05/14/18: VSIP and II-VI

In our visit to Vietnam Singapore Industrial Park (VSIP) we were able to learn about what exactly the industrial park is and what it does. The industrial park provides the infrastructure that other companies need to operate in Vietnam and acts as a “one stop shop” where these companies can go to receive the essentials for their operation. The only major drawback is that this can be more expensive than finding these services elsewhere. For many companies, utilizing the services provided by VSIP may look like renting out a pre-built factory and utilizing the draining and waste management system that VSIP has in place. VSIP also provides in house customs services where companies can get products to clear customs before they leave the park. This benefits companies as it means that their products don’t have to wait in the longer lines of the customs agency at the port. Also, with the customs office at VSIP they are able to cut through red tape more easily because VSIP already knows the companies they service and their products. VSIP was originally set up by the Vietnamese and Singaporean governments to provide these services and increase development in these countries. VSIP does have competition with other industrial parks that have been established in a similar fashion by the Vietnamese government and other countries. Something interesting about VSIP is that they develop the areas in which their company operates, bringing increased wealth to the area and investing in the education of the people that work for them. Infrastructure must also develop around the parks to support the employees, including living spaces, stores, and restaurants, which is a good thing as it promotes economic growth.

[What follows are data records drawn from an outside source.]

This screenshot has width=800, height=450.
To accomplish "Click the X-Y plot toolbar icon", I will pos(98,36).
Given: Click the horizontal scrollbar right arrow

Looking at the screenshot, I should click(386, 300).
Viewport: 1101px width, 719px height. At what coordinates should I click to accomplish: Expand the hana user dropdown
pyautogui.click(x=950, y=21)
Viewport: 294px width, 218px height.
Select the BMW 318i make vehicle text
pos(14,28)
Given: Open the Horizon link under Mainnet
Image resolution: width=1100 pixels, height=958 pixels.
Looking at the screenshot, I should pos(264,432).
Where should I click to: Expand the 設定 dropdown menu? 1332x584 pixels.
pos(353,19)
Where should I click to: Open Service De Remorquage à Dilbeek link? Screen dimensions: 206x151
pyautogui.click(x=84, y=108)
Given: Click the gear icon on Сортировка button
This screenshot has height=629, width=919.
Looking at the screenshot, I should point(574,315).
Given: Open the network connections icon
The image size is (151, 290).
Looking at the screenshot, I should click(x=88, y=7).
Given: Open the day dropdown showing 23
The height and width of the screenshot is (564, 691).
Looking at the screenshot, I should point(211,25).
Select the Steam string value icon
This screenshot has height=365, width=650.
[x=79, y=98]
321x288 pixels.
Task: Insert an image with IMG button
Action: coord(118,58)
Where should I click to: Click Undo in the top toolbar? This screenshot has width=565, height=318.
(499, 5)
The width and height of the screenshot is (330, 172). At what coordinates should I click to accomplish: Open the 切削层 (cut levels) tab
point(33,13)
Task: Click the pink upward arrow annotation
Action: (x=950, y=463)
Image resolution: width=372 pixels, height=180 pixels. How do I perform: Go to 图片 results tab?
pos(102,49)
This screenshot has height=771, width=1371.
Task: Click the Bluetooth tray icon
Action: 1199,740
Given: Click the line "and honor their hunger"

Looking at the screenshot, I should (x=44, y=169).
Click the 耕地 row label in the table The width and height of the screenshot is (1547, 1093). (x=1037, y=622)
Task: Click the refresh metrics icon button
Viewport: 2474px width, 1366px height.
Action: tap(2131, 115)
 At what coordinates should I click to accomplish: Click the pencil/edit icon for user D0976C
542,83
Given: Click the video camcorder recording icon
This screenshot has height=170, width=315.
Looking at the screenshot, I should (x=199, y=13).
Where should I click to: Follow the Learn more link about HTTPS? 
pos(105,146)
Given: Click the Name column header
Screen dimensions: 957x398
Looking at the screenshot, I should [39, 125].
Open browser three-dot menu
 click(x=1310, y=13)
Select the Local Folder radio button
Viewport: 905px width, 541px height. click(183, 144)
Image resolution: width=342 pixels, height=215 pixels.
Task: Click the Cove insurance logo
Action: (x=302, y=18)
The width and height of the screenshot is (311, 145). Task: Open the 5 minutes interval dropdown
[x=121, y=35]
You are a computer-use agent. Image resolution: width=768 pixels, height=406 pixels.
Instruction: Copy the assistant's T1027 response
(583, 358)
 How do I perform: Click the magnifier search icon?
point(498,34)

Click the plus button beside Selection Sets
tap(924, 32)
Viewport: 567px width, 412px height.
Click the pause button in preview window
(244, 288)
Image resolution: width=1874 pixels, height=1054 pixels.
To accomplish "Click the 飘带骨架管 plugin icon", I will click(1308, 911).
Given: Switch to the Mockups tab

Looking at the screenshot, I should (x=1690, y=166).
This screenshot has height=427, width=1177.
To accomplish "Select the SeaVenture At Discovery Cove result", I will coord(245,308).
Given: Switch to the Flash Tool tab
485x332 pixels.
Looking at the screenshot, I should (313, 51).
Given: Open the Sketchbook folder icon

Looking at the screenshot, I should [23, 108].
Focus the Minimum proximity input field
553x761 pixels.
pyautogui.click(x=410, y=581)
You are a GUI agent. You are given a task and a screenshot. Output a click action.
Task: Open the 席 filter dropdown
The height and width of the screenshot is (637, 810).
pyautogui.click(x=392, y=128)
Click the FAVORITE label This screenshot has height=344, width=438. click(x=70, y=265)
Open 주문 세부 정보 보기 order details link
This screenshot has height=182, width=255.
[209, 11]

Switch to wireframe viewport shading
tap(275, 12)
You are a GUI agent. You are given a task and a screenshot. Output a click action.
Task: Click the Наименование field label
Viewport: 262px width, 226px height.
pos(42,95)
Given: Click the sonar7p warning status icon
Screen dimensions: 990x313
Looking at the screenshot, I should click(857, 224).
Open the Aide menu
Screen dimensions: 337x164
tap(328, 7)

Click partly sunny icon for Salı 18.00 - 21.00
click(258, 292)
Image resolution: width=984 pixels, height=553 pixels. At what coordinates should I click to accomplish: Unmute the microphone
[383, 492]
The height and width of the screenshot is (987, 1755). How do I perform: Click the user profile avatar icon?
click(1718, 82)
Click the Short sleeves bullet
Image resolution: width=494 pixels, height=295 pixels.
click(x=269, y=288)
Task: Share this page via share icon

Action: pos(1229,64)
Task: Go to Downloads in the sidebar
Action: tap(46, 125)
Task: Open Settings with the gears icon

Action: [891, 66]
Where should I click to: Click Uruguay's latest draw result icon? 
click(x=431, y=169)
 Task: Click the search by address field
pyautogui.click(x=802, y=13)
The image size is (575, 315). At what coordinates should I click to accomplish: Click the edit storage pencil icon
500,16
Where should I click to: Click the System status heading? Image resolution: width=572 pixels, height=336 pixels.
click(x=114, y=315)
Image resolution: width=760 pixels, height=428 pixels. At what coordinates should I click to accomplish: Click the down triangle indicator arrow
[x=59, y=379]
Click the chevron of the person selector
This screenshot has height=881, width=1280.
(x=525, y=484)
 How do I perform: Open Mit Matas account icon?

It was very interesting to follow our visit with VISP with a visit to II-VI as II-VI is a company based out of the United States that utilizes the services provided by VSIP in their Vietnamese operation. II-VI is a company that produces optics materials, namely glass lenses, as well as semi-conductor heating elements that can be hot or cold depending on which direction you pass current through them and can also create electricity through exposure to heat. The reasons that II-VI has an operation in Vietnam is because of the decreased costs associated with being in Vietnam, especially with wages being so low, and because it is in an ideal location for shipping and access to other parts of Asia. Working in Vietnam also has some drawbacks. There are not many skilled workers here with experience doing the work that II-VI is doing which means that they need to train people who may only have experience working as farmers. The people at II-VI also described a problem where employees would save their money to go home for the Tet holiday. However, once the employees went home, they would not come back but would take vacation until they ran out of money and then return to find a new job elsewhere. This problem with retention is difficult to manage as hiring and training new staff is expensive. The people at II-VI solved the problem with smart management by incentivizing their workers to come back by doing things like paying their travel expenses and providing bonuses after the holiday season.